Rewrite the data from its first line through the line containing "(x=193, y=92)", inclusive, replacing every "Open" with "Launch" and keeping everything else unchanged.

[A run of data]

____________________

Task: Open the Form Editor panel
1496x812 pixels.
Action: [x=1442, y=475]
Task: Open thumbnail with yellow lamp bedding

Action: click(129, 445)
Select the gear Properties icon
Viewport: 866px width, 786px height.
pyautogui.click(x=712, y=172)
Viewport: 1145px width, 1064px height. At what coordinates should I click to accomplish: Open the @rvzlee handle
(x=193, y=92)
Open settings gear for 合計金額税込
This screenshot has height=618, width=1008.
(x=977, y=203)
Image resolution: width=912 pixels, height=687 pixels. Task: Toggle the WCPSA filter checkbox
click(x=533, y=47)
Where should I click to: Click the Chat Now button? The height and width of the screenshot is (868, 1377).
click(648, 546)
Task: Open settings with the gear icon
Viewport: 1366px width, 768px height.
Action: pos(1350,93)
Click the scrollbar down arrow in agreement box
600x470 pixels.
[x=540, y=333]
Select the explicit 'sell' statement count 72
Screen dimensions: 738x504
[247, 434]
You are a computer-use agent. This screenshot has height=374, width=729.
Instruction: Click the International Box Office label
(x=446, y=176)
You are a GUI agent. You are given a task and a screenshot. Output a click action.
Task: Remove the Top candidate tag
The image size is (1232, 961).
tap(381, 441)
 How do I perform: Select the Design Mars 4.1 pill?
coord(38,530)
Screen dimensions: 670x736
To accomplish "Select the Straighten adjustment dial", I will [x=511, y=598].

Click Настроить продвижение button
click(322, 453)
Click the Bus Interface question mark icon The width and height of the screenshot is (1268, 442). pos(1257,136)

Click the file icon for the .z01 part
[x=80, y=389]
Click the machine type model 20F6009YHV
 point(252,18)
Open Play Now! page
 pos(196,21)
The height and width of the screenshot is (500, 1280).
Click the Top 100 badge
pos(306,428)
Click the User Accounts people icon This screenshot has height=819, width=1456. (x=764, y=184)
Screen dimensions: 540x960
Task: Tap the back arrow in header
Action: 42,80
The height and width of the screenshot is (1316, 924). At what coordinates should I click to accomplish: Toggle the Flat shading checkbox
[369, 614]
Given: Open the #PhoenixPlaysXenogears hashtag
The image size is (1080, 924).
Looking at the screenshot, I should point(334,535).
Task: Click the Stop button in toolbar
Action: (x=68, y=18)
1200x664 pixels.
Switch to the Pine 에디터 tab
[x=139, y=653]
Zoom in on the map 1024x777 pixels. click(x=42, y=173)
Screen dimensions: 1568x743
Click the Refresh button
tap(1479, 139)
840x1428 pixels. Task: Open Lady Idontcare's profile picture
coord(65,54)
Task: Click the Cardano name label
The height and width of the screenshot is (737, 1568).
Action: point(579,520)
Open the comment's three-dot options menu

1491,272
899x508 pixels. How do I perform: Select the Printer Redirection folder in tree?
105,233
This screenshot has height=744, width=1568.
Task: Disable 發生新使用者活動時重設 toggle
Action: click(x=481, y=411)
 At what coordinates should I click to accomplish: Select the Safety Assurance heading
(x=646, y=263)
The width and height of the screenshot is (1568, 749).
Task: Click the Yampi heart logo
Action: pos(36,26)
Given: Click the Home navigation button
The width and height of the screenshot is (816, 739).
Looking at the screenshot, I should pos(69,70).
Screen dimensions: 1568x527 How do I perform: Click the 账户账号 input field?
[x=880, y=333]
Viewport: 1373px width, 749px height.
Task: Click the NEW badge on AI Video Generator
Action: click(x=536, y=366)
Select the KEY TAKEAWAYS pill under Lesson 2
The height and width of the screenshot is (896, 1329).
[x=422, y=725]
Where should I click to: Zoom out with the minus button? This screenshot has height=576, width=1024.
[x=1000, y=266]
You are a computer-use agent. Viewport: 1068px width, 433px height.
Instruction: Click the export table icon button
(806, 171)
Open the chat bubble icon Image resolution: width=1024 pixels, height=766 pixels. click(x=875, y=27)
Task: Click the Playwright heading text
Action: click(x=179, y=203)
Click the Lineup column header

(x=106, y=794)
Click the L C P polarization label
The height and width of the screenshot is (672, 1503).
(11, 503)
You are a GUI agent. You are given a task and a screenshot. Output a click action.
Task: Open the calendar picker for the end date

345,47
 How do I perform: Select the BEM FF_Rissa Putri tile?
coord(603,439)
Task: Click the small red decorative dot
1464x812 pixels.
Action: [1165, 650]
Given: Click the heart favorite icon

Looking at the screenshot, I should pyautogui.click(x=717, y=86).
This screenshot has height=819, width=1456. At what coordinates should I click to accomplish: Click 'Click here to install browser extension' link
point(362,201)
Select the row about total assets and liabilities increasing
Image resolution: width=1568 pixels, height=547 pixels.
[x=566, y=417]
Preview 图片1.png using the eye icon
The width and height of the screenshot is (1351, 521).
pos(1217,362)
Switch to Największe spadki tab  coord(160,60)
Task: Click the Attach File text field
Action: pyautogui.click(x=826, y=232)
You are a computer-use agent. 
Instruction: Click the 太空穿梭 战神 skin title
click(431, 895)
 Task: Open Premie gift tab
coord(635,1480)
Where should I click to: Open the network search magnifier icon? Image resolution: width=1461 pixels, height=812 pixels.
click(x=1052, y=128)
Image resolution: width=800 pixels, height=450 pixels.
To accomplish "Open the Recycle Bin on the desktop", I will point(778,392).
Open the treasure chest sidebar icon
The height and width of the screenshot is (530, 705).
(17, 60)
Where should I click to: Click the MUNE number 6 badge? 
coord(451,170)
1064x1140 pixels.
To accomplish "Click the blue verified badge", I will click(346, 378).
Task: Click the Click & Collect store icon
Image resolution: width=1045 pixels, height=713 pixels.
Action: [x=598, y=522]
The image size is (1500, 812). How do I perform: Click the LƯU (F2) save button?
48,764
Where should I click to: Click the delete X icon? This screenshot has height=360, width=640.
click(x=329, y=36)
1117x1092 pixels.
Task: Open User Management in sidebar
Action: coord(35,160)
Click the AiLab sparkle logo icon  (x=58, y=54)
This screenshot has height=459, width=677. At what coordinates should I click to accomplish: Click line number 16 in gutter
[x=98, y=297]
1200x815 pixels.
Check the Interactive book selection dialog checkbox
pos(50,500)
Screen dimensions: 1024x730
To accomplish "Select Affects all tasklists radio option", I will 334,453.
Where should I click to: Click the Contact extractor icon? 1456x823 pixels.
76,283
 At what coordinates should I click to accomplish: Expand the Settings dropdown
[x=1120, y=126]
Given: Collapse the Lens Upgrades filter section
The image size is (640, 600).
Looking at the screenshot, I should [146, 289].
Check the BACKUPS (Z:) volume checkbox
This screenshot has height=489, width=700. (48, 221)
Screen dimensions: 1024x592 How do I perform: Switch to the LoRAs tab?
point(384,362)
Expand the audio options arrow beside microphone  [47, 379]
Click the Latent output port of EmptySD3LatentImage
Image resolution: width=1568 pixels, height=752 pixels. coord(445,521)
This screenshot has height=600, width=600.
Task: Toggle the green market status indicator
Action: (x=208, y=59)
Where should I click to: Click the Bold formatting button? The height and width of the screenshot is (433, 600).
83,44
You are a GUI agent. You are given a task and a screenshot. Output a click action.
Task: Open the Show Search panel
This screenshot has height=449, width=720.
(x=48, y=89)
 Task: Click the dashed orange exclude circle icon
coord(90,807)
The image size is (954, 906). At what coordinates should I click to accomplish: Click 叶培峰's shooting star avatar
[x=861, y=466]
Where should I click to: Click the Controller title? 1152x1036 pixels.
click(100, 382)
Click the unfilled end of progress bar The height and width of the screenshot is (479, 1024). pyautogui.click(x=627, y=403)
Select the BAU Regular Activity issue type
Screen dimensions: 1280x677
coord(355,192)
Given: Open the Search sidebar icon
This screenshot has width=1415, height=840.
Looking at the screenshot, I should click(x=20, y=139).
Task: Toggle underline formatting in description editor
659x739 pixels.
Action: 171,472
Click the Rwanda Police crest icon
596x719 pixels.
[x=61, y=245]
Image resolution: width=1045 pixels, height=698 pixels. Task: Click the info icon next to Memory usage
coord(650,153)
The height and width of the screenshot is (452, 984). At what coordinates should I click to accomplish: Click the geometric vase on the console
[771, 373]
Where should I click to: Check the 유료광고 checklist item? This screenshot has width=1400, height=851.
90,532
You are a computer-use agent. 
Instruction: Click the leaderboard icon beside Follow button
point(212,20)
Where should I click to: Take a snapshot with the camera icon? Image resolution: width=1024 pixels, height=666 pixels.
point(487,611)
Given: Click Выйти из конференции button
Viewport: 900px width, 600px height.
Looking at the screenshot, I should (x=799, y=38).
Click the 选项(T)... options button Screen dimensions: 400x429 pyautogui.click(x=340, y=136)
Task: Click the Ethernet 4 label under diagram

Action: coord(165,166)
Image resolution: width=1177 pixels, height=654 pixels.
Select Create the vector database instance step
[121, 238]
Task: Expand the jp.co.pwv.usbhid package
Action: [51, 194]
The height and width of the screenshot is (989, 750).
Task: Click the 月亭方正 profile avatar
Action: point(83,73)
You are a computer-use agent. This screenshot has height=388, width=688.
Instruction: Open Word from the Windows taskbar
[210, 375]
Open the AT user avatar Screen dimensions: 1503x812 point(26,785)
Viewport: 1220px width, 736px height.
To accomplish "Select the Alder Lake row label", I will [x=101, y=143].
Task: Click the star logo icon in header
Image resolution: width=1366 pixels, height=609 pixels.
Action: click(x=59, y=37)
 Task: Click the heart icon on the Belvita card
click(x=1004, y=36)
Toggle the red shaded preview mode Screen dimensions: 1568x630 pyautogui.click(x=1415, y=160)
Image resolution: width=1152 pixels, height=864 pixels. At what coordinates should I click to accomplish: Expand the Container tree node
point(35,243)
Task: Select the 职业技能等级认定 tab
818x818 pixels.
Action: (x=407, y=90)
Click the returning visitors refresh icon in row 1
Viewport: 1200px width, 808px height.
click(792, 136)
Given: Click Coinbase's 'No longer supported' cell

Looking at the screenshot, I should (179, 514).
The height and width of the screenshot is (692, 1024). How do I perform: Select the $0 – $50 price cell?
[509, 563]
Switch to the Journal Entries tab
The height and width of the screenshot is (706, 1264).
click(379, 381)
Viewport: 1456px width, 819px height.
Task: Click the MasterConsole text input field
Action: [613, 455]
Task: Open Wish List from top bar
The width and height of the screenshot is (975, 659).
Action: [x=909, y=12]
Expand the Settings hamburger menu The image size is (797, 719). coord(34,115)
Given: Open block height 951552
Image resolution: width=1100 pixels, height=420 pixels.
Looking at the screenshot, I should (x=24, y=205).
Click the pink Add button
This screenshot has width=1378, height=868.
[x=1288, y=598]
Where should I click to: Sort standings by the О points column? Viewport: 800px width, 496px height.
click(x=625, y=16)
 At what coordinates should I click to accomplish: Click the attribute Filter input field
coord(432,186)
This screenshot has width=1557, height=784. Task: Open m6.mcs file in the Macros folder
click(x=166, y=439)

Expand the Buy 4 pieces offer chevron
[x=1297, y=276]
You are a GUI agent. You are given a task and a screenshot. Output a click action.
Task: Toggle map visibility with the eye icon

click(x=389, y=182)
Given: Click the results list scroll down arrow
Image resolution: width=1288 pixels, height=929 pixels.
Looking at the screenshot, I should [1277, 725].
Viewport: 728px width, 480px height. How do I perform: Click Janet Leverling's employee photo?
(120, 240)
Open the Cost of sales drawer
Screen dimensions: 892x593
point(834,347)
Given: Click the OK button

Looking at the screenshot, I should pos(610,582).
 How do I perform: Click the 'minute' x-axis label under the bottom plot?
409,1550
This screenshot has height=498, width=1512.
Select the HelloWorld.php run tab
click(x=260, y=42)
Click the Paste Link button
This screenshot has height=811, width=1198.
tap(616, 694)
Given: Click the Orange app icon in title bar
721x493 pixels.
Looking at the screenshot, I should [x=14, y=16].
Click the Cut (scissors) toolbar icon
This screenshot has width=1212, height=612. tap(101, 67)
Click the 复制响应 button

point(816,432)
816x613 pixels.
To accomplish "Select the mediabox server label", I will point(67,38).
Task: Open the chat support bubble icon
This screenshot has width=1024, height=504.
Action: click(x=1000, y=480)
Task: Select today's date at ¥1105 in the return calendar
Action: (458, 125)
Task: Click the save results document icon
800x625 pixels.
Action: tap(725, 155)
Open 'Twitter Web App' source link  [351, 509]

____________________

■ Result:
Task: Launch the Form Editor panel
1496x812 pixels.
Action: [x=1442, y=475]
Task: Launch thumbnail with yellow lamp bedding

Action: click(129, 445)
Select the gear Properties icon
Viewport: 866px width, 786px height.
pyautogui.click(x=712, y=172)
Viewport: 1145px width, 1064px height. At what coordinates should I click to accomplish: Launch the @rvzlee handle
(x=193, y=92)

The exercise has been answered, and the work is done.